Versification question, Tsvetaeva

Alex Shafaremlp A.Shafarenko at HERTS.AC.UK
Fri Apr 16 09:16:05 UTC 2010


A fascinating discussion. The music analogy is specious; in music each
measure of 4/4 has exactly the same stress pattern (excepting syncopation,
which could be likened to foot inversion in poetry) AND the same duration
(excepting rubato). A meter in poetry is generally more liberal, and I mean
Russian prosody as well. However, the case in point is a clear
misunderstanding. 

First of all, a native speaker will have no doubt regarding the stress in
pOru, it is not at all uncertain or variable. 

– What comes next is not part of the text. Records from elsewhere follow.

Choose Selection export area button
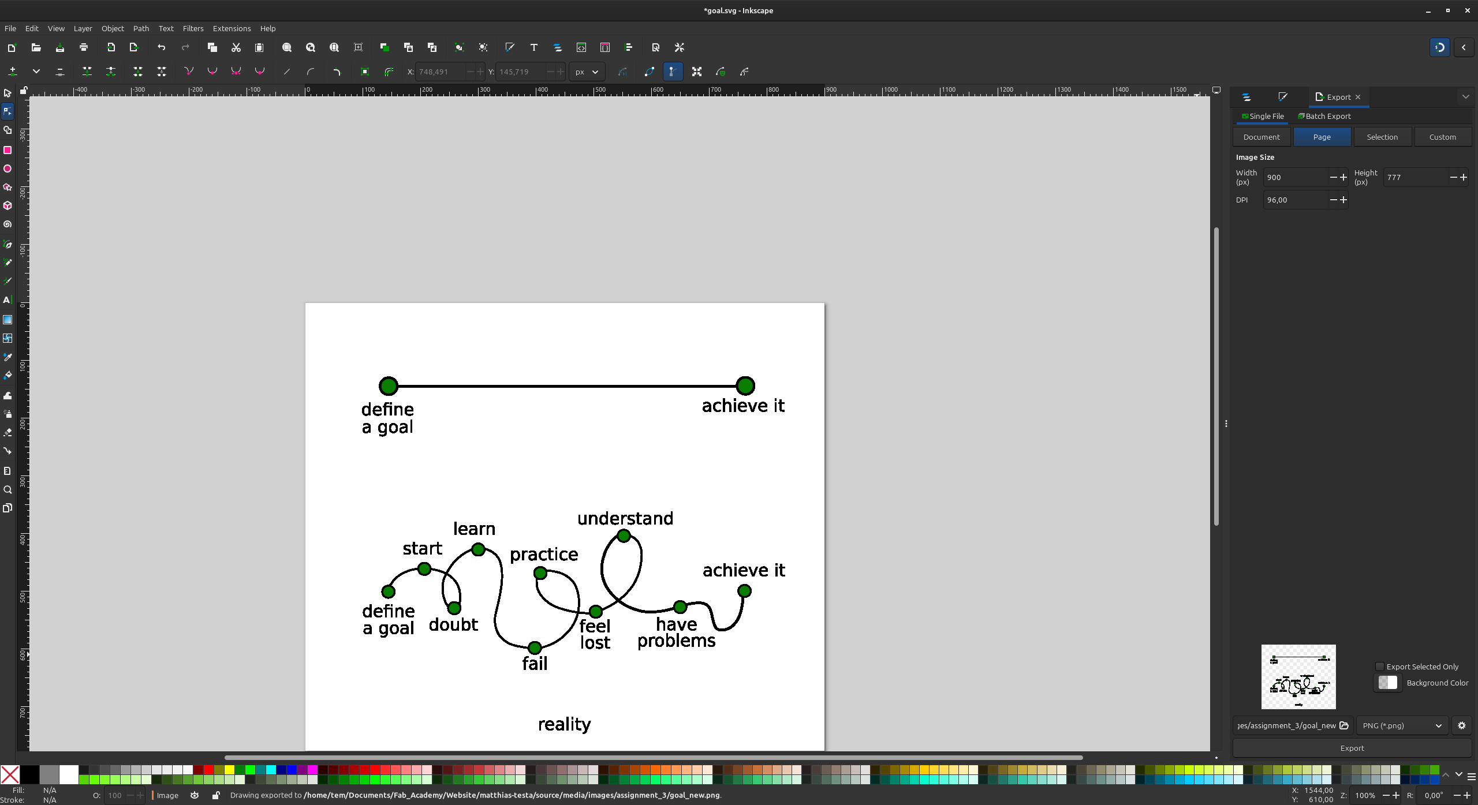 point(1382,137)
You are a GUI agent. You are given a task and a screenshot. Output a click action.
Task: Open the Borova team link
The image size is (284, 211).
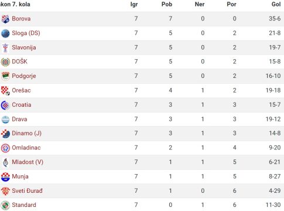click(21, 19)
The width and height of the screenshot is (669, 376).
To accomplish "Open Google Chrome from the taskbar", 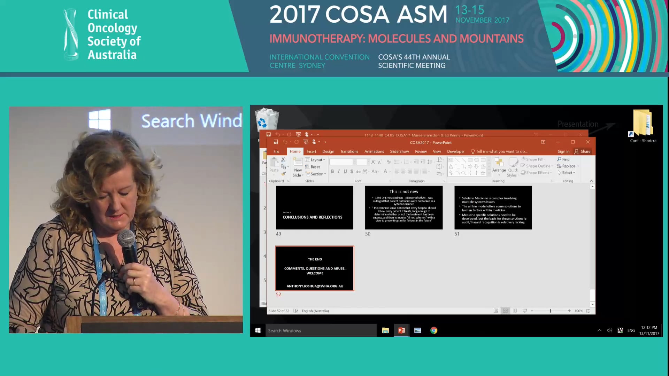I will [434, 330].
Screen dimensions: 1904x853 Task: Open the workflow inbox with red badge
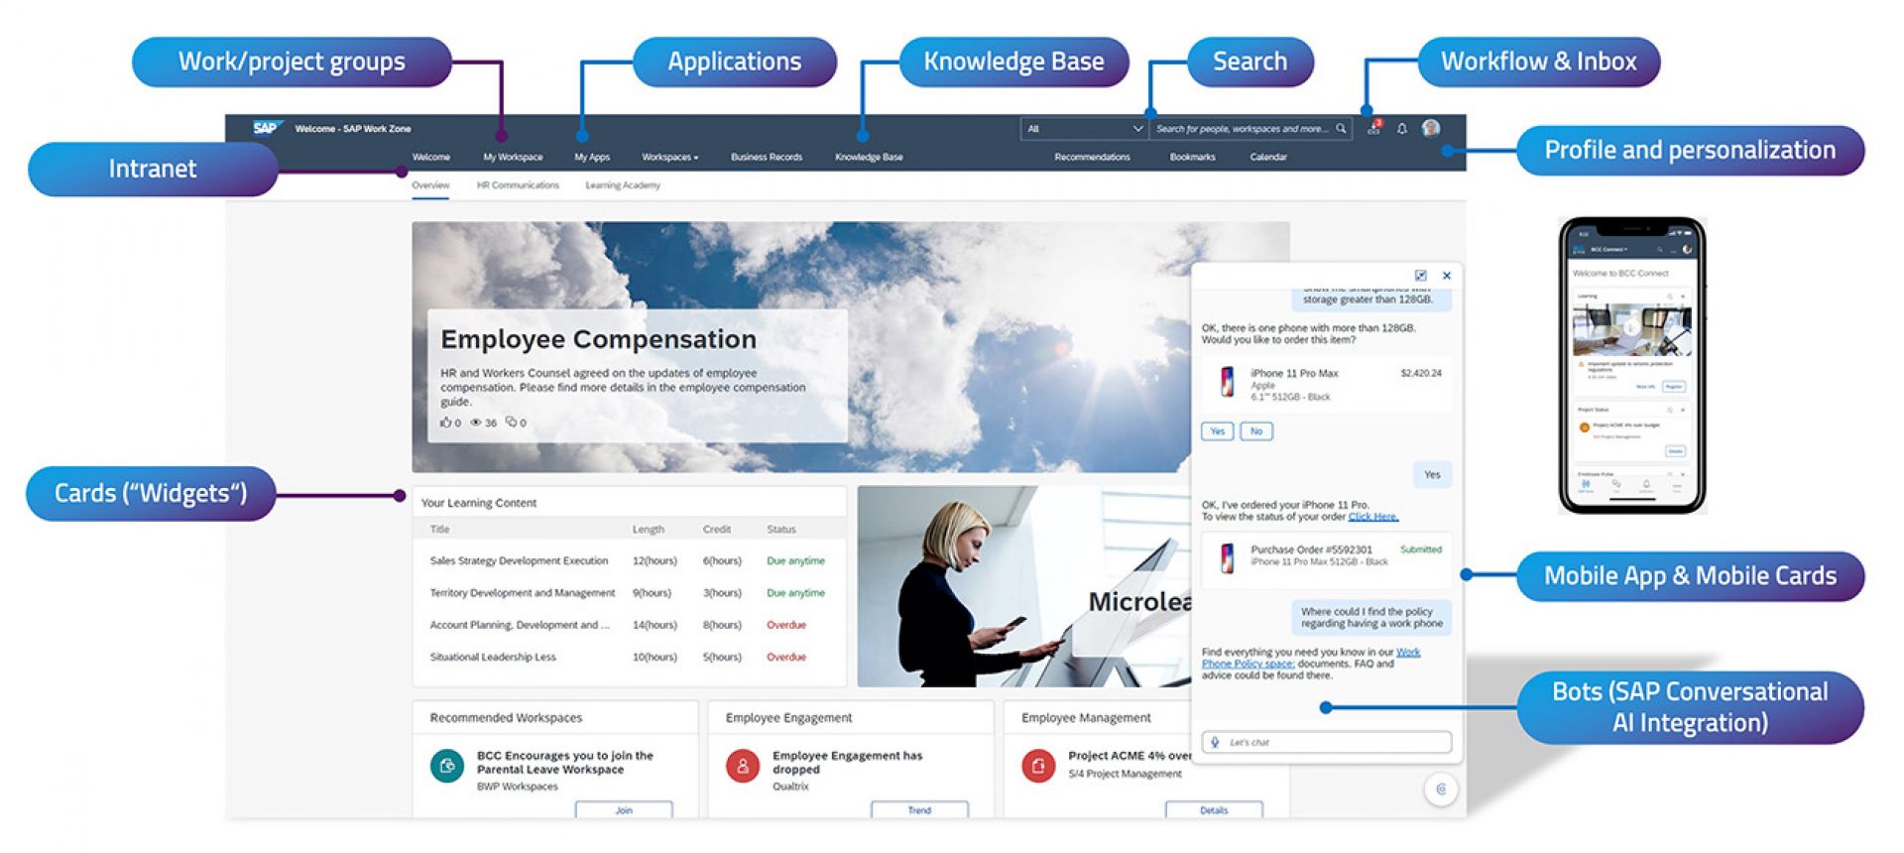click(x=1373, y=128)
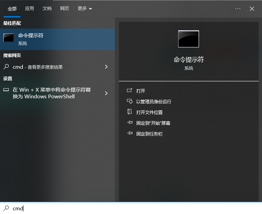Expand the cmd web search result chevron
The width and height of the screenshot is (262, 214).
point(106,67)
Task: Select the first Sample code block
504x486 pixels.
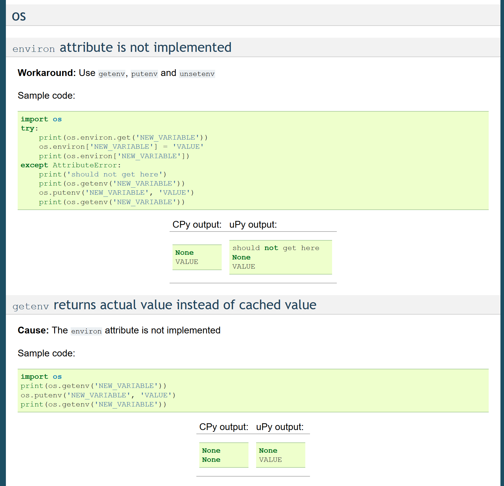Action: [x=253, y=160]
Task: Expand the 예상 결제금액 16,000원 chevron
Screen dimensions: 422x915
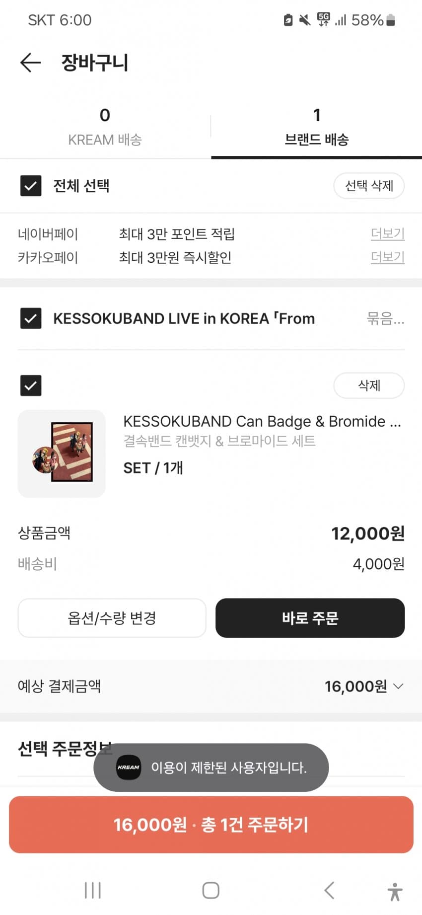Action: [x=398, y=686]
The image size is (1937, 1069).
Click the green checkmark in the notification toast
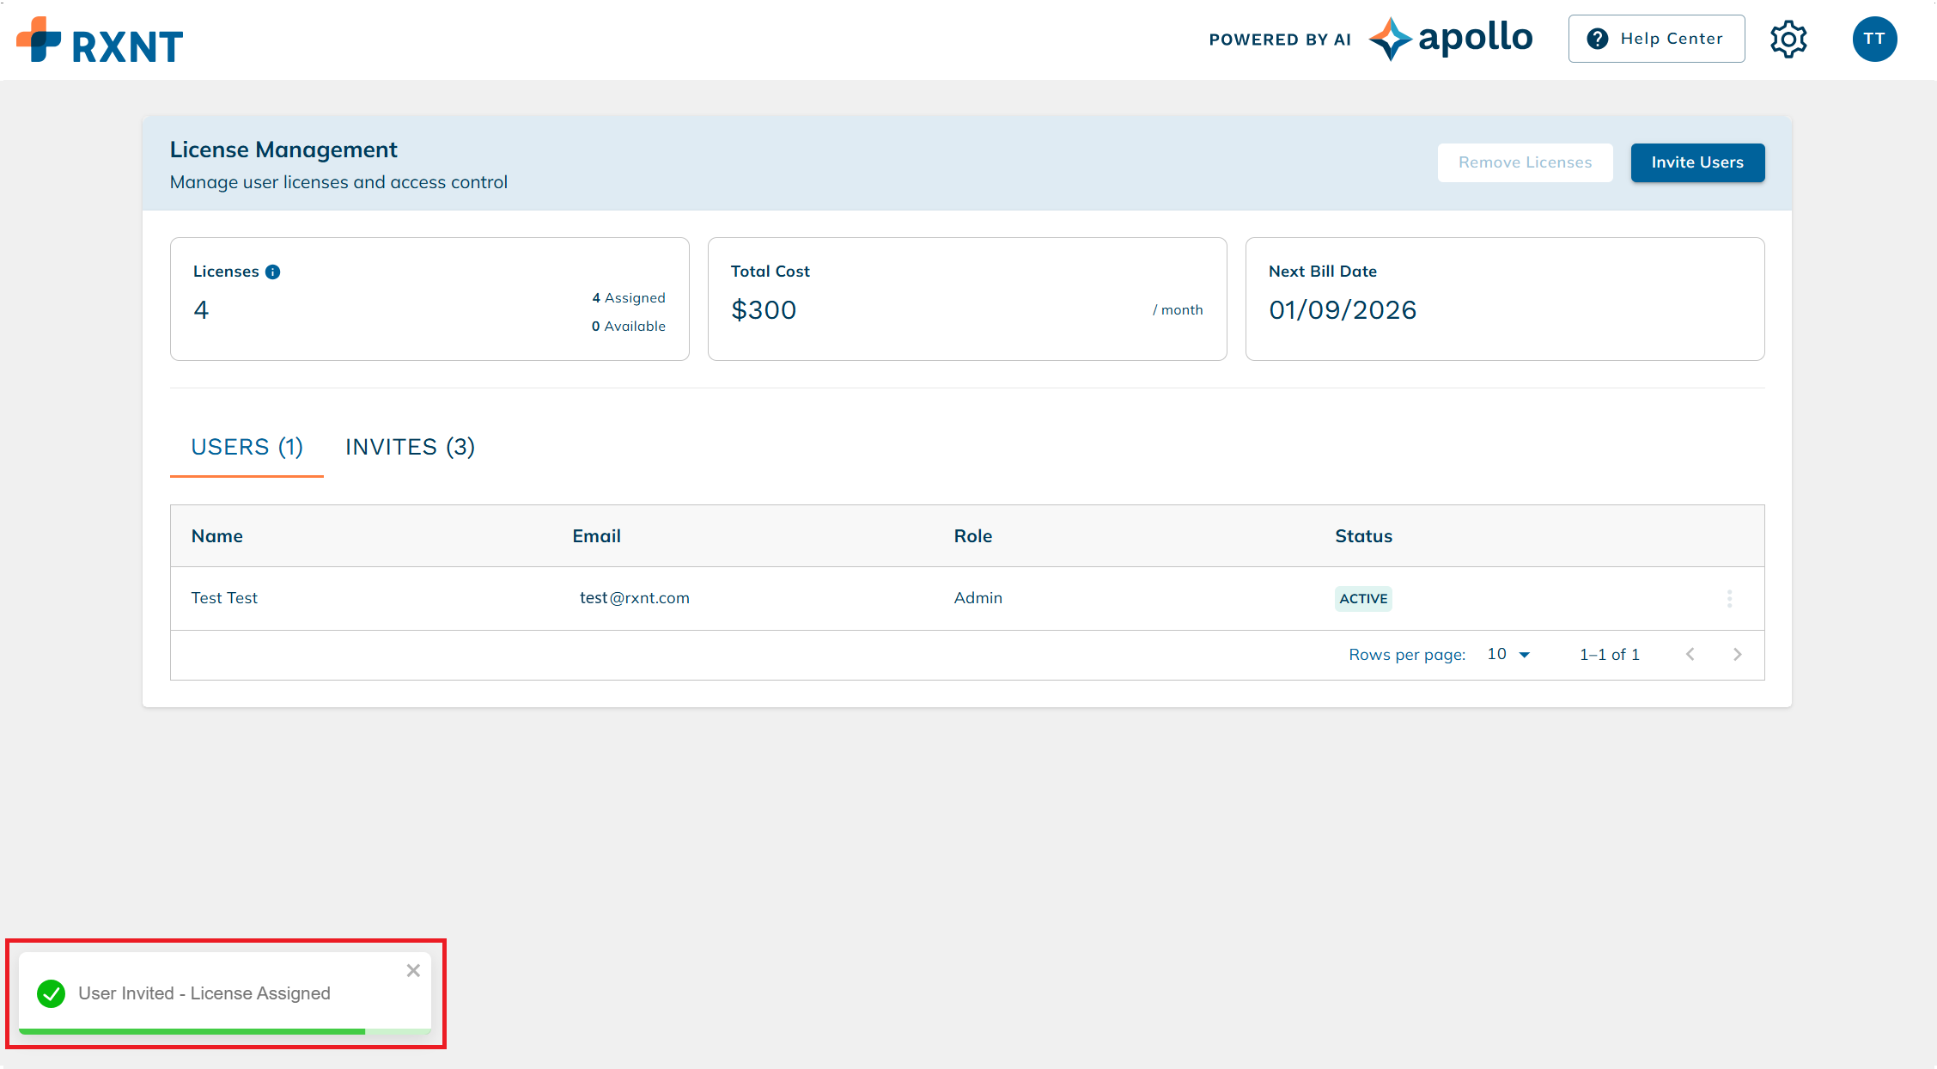tap(51, 993)
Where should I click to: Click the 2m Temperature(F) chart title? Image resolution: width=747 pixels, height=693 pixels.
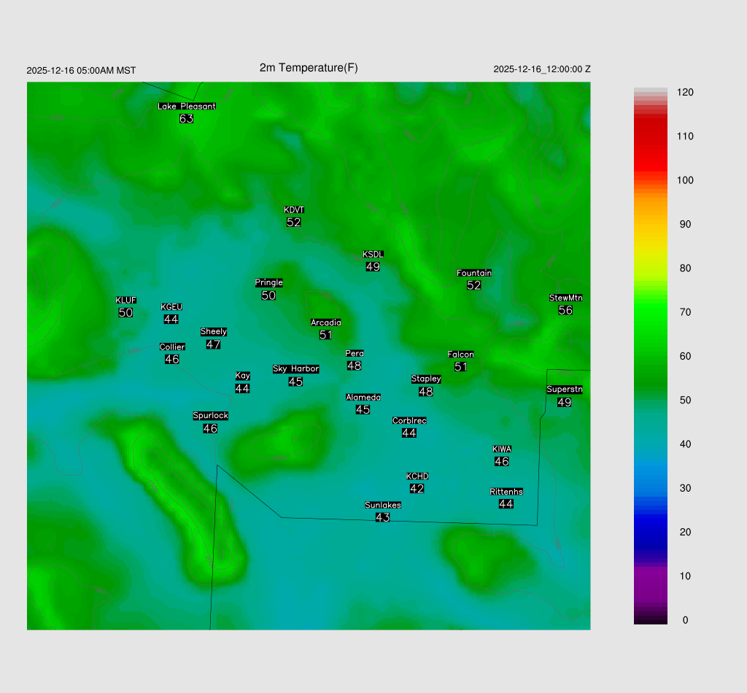[309, 68]
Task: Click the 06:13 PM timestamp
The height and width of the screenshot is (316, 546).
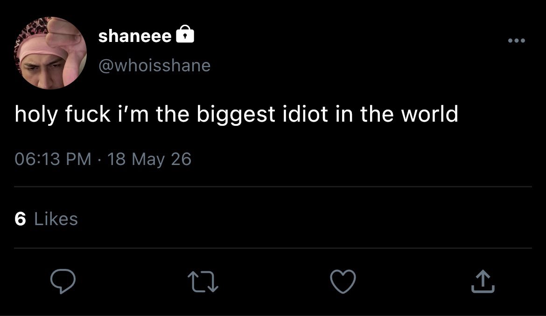Action: point(53,159)
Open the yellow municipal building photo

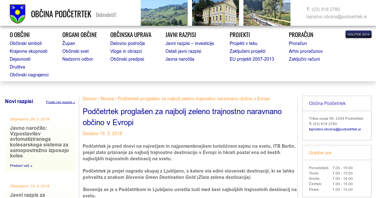[215, 13]
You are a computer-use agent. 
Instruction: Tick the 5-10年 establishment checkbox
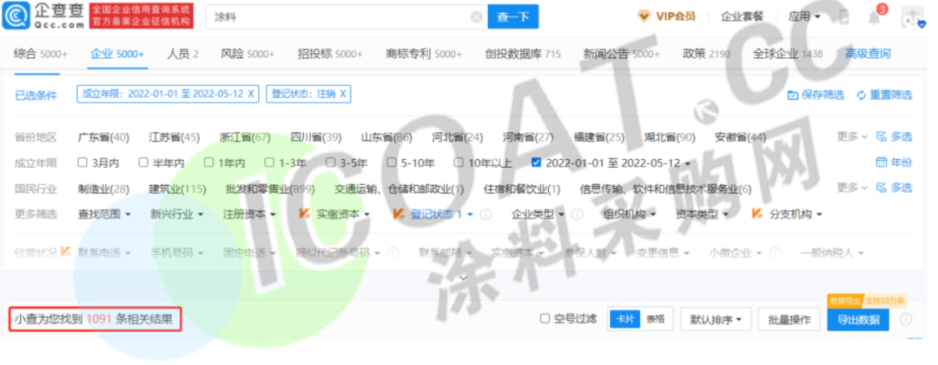(392, 163)
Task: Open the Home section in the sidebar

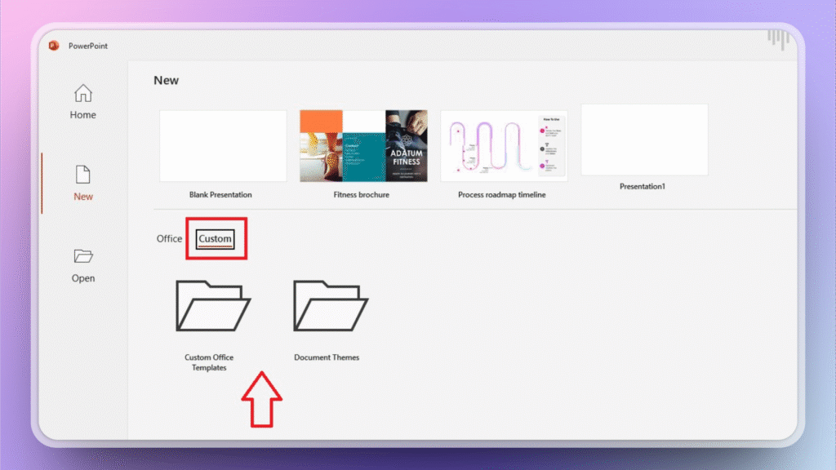Action: (82, 102)
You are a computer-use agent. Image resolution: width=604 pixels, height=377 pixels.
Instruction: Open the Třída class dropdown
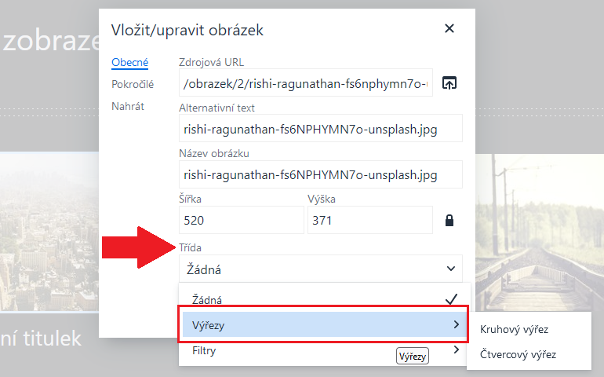(320, 269)
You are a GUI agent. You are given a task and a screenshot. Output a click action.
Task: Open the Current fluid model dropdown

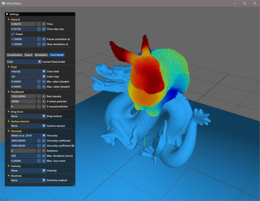pyautogui.click(x=24, y=62)
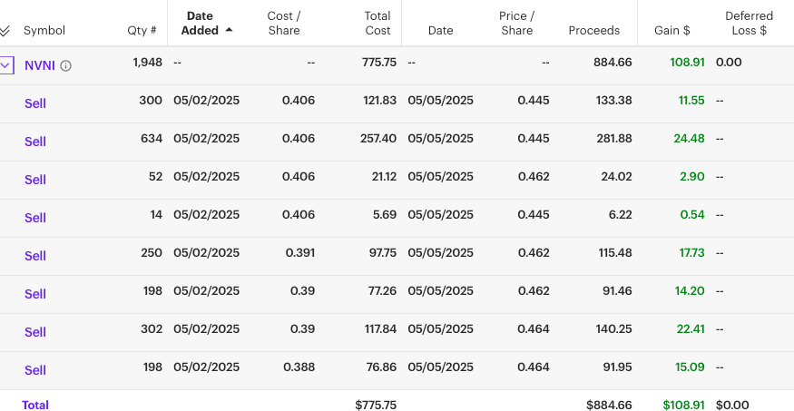
Task: Click Sell for the 634-share lot
Action: pos(35,142)
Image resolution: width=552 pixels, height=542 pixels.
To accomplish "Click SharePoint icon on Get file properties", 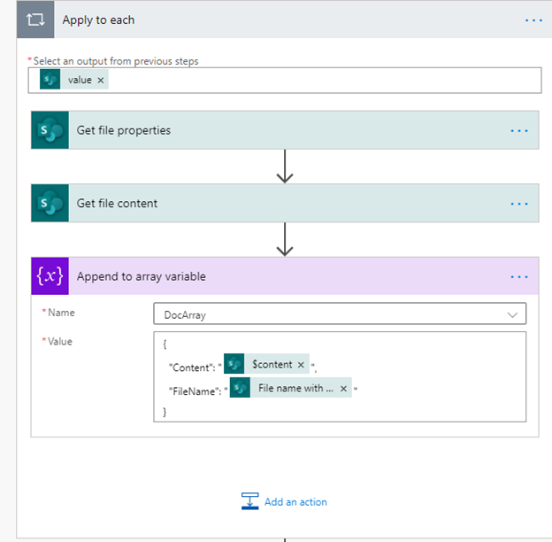I will [x=50, y=130].
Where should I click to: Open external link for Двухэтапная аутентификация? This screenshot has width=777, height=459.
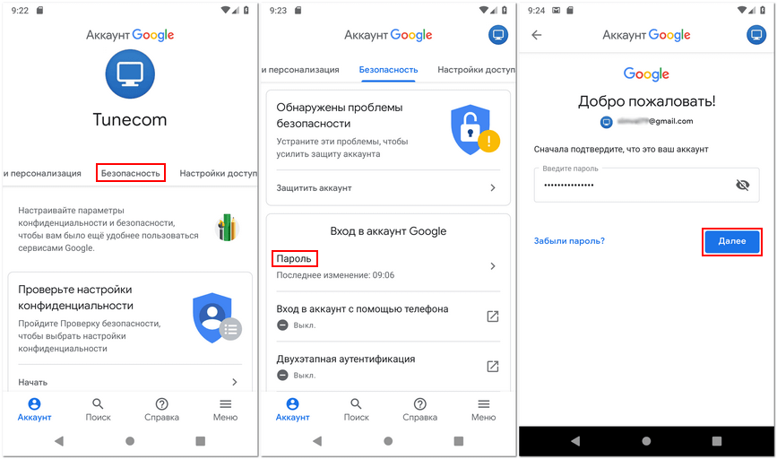click(x=493, y=367)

Secondly, the word dolnik is often (wrongly) used in references to accentual
verse. Strictly speaking, dolnik is NOT accentual verse, since it is a
relaxed form of trochee/dactyl (or iamb/anapaest). The difference is
absolutely crucial, since word stresses in Russian prosody can be
legitimately skipped over (a pyrrhic substitution, if you follow  English
terminology, or Nabokov's "scuds" if you wish to take a less academic view).
What keeps the metre ticking is an established pattern, if only by virtue of
the "no more than two unstressed syllables between icti"  dolnik rule. By
contrast, accentual verse has a truly syntagmatic (phrasal as opposed to
word) stress pattern: the rhythm of a sentence defines where the stresses
lie and no "scuds" are possible. 

Now to Tsvetayeva. I am one of her congruent translators to English, by the
way, and have had to consider her treatment of rhythmic structures very
carefully to achieve the required congruency. The case in point is CLEARLY
not dolnik. It is, as Alexandra suggests, a logaedic metre. Compare it with
Lermontov's "Pesnya pro tsaria Ivana Vasil'evicha...",
and you will see the characteristic syntagmatic pattern: two beats per line,
with unstressed syllables crammed around and in between. There is nothing
hard and fast about logaedics and I for one would not presume to speak on
folklore prosody (which is immensely complex by the way), but it is clear,
as Alexandra says, that this piece is cast in a folk-song manner by its author.

Anyone interested in Russian prosody will benefit from Barry Scherr's
excellent monograph on the subject, which is unfortunately hard to find as
it has been out of print for some time. Also many subtle points are
elucidated by Slava Muchnick in his introduction to the Anthology "Salt
Crystals on an Axe", which is still in print.